>> BEGIN Given data

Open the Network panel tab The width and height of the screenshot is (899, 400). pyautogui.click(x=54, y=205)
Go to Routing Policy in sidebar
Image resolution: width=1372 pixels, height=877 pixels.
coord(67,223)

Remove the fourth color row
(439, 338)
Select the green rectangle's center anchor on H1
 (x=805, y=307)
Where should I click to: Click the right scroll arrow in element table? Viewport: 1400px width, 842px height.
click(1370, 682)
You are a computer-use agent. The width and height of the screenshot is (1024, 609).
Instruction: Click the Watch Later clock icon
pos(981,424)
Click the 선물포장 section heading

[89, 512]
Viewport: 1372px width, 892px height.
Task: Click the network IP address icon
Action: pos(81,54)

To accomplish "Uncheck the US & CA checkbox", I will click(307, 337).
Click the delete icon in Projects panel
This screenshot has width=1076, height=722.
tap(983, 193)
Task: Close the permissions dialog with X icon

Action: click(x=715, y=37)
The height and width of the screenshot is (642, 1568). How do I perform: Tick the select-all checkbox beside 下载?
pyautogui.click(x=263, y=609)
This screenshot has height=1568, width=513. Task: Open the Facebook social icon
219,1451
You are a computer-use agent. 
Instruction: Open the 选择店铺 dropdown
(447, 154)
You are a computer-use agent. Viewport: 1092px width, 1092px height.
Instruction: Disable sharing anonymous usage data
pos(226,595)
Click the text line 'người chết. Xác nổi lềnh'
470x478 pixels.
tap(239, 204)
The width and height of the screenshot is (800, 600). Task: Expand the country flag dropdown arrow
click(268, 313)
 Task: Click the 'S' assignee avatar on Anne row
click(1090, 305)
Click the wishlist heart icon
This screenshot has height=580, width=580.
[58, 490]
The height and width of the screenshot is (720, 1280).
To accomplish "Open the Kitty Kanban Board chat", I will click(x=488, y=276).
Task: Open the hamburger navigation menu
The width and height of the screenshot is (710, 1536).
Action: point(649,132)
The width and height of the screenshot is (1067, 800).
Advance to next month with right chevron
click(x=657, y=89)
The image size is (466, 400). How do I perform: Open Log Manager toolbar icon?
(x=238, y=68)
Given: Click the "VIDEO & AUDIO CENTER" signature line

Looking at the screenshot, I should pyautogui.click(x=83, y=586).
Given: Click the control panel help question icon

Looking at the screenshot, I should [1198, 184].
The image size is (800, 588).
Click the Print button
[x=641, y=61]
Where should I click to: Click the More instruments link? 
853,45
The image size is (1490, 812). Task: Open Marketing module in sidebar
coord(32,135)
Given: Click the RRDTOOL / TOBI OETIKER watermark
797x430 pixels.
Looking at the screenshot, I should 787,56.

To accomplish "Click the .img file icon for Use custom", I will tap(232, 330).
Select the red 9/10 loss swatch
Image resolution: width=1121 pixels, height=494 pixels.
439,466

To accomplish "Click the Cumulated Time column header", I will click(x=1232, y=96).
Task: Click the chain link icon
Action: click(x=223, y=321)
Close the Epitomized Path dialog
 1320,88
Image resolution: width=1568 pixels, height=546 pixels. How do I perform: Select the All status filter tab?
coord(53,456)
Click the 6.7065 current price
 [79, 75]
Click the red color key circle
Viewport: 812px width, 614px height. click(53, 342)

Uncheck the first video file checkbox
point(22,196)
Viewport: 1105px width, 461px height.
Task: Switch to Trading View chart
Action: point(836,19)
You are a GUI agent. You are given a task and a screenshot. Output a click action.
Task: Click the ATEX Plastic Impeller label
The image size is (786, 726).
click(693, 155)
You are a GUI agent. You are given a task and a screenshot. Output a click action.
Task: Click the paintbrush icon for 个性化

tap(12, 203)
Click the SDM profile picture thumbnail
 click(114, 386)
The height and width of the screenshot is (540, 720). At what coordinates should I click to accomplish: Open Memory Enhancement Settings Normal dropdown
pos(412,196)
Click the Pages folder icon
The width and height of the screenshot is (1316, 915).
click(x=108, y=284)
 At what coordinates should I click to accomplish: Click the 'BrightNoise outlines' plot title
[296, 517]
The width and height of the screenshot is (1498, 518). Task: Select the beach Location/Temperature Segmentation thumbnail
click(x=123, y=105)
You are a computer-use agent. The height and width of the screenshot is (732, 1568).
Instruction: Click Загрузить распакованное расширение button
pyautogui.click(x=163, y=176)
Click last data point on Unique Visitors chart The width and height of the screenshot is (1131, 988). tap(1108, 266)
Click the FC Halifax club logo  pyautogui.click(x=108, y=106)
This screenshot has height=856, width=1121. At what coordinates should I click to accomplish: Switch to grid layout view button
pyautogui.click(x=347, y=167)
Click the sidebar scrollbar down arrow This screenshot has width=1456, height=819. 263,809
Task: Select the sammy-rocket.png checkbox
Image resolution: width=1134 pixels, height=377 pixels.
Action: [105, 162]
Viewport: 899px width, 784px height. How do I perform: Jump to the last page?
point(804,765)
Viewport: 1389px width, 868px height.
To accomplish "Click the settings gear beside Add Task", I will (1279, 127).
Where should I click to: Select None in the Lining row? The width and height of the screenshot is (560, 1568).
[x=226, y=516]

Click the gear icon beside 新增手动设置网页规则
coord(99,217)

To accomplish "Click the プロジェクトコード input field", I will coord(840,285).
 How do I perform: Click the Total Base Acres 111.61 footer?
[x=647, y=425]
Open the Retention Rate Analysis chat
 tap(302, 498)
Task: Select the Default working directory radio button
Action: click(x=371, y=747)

>> END Given data

*What is asked:* Reproduce every line in the items from the stretch from the line containing "Click the delete icon in Projects panel" through the line containing "pos(226,595)", requests included. Shift each coordinate in the answers by adding 125, leaving all other numbers as they are.

*Exercise result:*
Click the delete icon in Projects panel
This screenshot has width=1076, height=722.
tap(1108, 318)
Task: Close the permissions dialog with X icon

Action: click(x=840, y=162)
The height and width of the screenshot is (642, 1568). How do I perform: Tick the select-all checkbox beside 下载?
pyautogui.click(x=388, y=734)
This screenshot has height=1568, width=513. Task: Open the Facebook social icon
344,1576
You are a computer-use agent. 
Instruction: Open the 选择店铺 dropdown
(572, 279)
You are a computer-use agent. Viewport: 1092px width, 1092px height.
Instruction: Disable sharing anonymous usage data
pos(351,720)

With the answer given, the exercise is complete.